Well, Capucine for sure is someone he can absolutely trust. I think that's been proven over the course of the book so far. I mean it's a self-interested trust on Capucine's part because she's looking for something from Alec, but if Alec goes, she goes too, so he can rely on her. As far as the others, time will tell. They're all deep characters who have a lot going on, and how they all play out will be a lot of fun to see. Speaking of Lady Weeds getting those tattoos, I just saw the final color pages of what those tattoos end up looking like, and they are gorgeous. Again it's the Jesus Saiz and Matt Wilson firing on all cylinders, it's super fun!

And there's the contrast where Wolf is badgering his way back to power and changing into a suit while Weeds is getting tats.

Yeah, the Swamp Thing characters always change their appearances all the time, but these are people who are used to doing that and can't anymore so now they're doing what they can to make that happen.

Now in "Swamp Thing" #29, the Sureen obviously have a different agenda then what they've stated. They've misled Alec, but how much have they actually been lying about, especially when it comes to the locum body switching and the point of the Sureen's entire existence?

Here's what I'll say: the Sureen are the real thing and the locum is the real thing, the Sureen exists to help the Avatar and from time to time swap out and be human again and just make his job a little easier. So they are super real, they are super legit, they have the Avatar's interest in mind. The question is whether those guys are actually the Sureen or not -- which is be answered in the next two or three issues! [Laughs]

Looking forward, you've got a visit from Vandal Savage coming up for the book. What can you tell us about what's next for the Swamp Thing crew?

Yep, Vandal Savage shows up in issue #30. He has a very cool cameo that is basically crucial to moving the plot forward. Vandal Savage has always been one of my favorite characters, the immortal cave man who's been making the best out of being immortal, and I just think he's great! One of the great things about writing comics is if you can find a way to put a character into a book and it doesn't contradict too much other stuff, you get to do it. So that's what Vandal Savage's appearance is about in issue #30, and I think people will get a kick out of it -- literally!

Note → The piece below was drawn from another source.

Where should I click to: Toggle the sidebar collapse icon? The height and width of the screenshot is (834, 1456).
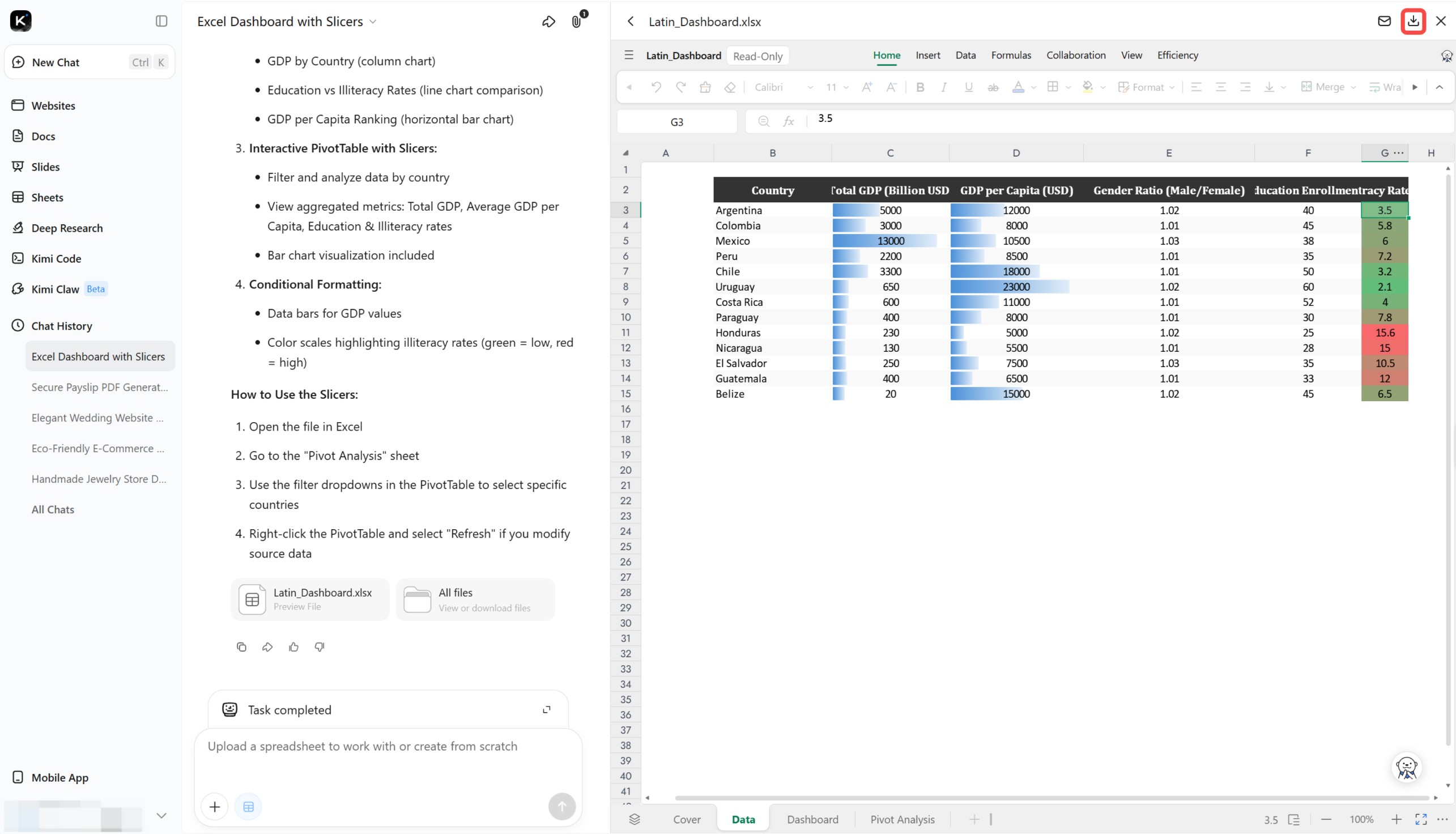(x=161, y=21)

RELATED: Soule Embraces Role as Avatar of "Swamp Thing"

Plus we have the avatars who were creatures of immense power and very old, and Vandal's a man used to immense power and very old, so you've got that theme to play with as well.

To a certain extent, yeah -- one of the fun things about writing "Swamp Thing" is that it's a book that can literally stand billions of years of history and I've tried to play with that in the story as much as I can thus far. Bringing Vandal Savage in is a different angle to the same idea.

You're also writing "Red Lanterns," "Superman/Wonder Woman," various series at Marvel, creator-owned work -- going into your own future, are there projects you really want fans to pay more attention to, in your sea of many books coming out?

I'll tell you, the next issue of "Superman/Wonder Woman" comes out Wednesday and it's the end of our first arc on that title that Tony Daniel and I have been working on. It is spectacular, it's a huge landmark issue and a lot of really big things happen in it, so I'm looking forward to people checking that out. Then in the future of the Superman titles we're doing the big "Doomed" event, which has already been solicited and people are beginning to talk about a little bit. I was just in the DC offices yesterday with Greg Pak and on the phone with Scott Lobdell talking about what we're going to be doing, and it is just gigantic. It's really big and cool and we're really excited about it. So I'd say those two things!

"Swamp Thing" #30 hits shelves April 2.